AIM OF THE TASK = Could you return each line of the material that has "screenshot" in it?

THE INPUT =
★ ★ ★ ★
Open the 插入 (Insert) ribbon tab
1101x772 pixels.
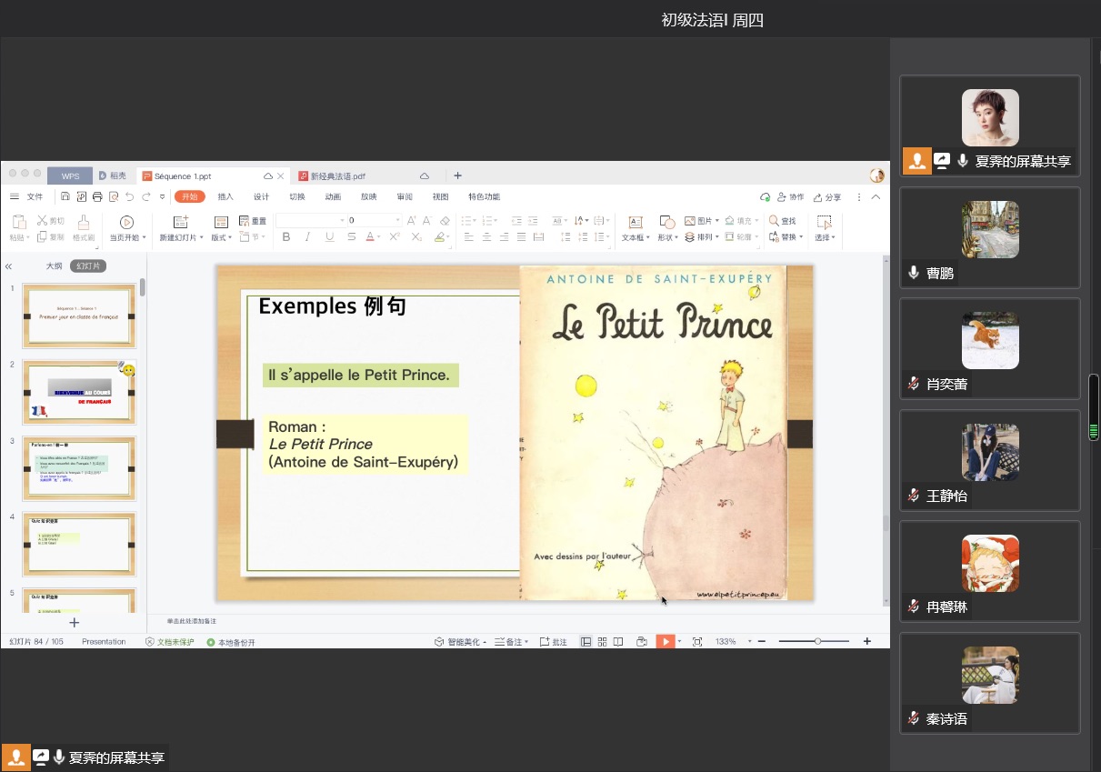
★ ★ ★ ★
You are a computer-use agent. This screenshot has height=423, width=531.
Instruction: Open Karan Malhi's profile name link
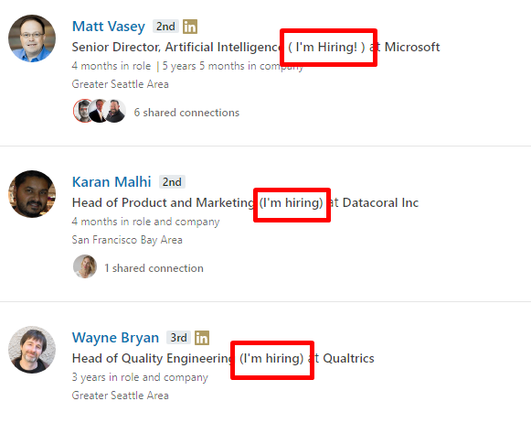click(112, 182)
★ ★ ★ ★
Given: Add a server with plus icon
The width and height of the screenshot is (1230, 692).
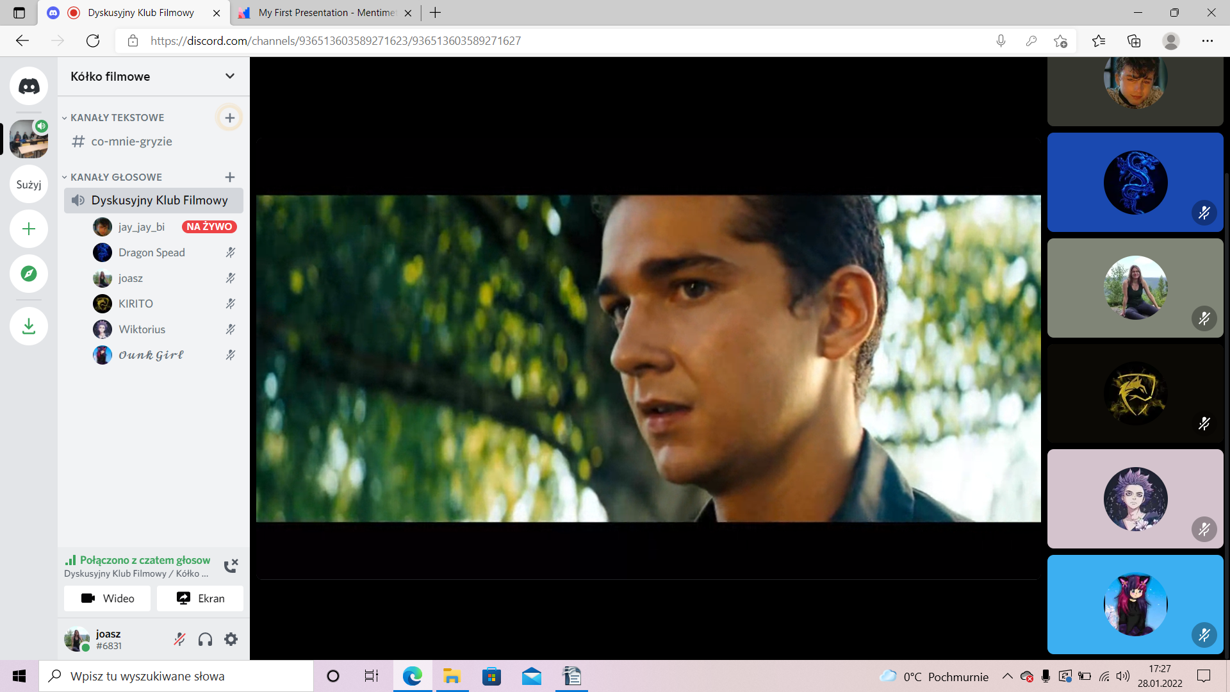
★ ★ ★ ★
WRITTEN SOLUTION =
You are a computer-use agent. This screenshot has height=423, width=531.
The width and height of the screenshot is (1230, 692).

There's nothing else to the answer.